A question about "-sverilog" option of vcs

I have an RTL design(suppose it’s name is dut.v) which is writen in verilog, and a testbench(suppose it’s name is tb.sv) which is writen in systemverilog. When I simulate my RTL using vcs, I add “-sverilog” option to support systemverilog. But I find a problem: vcs will compile both dut.v and tb.sv as systemverilog. This is not what I wanted.
I hope vcs compiling dut.v as verilog, and compiling tb.sv as systemverilog. How can I achieve my goal ? Is there any options to tell vcs “just compile files as their file extensions”? i.e. compile *.v file as verilog, and compile *.sv as systemverilog. I know irun(cadence EDA tool) can do this. But I don’t know how to tell vcs do this. If I remove “-sverilog” option, it will compile all files as verilog and will report compile error when compile tb.sv.

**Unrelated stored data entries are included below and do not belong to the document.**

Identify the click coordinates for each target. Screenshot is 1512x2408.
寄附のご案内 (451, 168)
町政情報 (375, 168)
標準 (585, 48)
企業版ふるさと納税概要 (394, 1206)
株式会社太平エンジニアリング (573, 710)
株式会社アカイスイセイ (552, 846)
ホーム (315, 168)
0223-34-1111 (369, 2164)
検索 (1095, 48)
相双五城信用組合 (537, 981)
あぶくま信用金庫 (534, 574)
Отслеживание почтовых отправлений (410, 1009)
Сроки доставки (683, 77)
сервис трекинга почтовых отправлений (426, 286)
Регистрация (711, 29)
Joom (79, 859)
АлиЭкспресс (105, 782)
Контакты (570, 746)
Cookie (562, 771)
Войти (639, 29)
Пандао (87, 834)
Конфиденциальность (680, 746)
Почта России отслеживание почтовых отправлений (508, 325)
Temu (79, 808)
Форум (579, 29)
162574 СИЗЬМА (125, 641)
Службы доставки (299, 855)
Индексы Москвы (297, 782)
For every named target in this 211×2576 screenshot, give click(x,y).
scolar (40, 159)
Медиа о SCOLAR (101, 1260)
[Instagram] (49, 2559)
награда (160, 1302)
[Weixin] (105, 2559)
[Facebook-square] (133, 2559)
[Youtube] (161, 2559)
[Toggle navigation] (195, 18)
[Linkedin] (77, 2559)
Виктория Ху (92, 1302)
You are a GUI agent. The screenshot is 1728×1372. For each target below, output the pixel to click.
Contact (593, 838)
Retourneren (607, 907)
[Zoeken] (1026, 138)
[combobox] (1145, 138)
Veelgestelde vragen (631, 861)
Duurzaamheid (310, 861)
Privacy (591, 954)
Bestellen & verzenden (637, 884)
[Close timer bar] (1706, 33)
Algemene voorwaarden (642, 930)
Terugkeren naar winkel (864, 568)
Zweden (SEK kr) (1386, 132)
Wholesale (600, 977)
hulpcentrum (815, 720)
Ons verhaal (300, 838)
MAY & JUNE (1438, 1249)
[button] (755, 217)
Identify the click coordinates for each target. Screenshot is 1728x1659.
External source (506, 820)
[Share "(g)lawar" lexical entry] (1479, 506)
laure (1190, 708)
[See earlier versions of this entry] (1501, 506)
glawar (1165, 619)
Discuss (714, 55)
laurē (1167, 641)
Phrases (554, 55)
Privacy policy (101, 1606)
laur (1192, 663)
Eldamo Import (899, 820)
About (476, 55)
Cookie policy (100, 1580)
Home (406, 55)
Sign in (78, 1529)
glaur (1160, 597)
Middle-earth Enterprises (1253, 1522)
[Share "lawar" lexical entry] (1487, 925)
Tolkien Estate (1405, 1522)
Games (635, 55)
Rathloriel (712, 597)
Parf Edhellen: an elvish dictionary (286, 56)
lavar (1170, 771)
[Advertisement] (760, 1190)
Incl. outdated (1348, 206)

Then I will explain why I want vcs to compile dut.v as verilog.
If there are below lines of code in dut.v:

reg aa;
assign aa = sel ? bb : cc;

Actually these code is not correct, below aa should be decleared as wire, but not reg. But, if this file is compiled as systemverilog, it will not report error. This is not what I wanted.
(I wonder if these code can be synthesised correctly and will not report error?)

Thanks very much!

You need to contact Synopsys about their tool support.

Modelsim/Questa, like most other tools will recognize files with *.sv extension as SystemVerilog and you can use -sv to treat all files as SystemVerilog. The code you show is legal for SystemVerilog, but was not legal in Verilog. Most synthesis tools support this syntax for SystemVerilog as you are allowed to have a single continuous assignment to a variable.

In either verilog/SV your code should be reported as a error.(Not sure whether there are exceptions to this statement)
Use compile directives to force the tool to use verilog keywords in a file.


`begin_keywords "1364-2005"
module m1...
...
endmodule
`end_keywords

In reply to dave_59:

Hello Dave,
In the following statement from LRM, i felt that variable means only “logic” type. Is it correct?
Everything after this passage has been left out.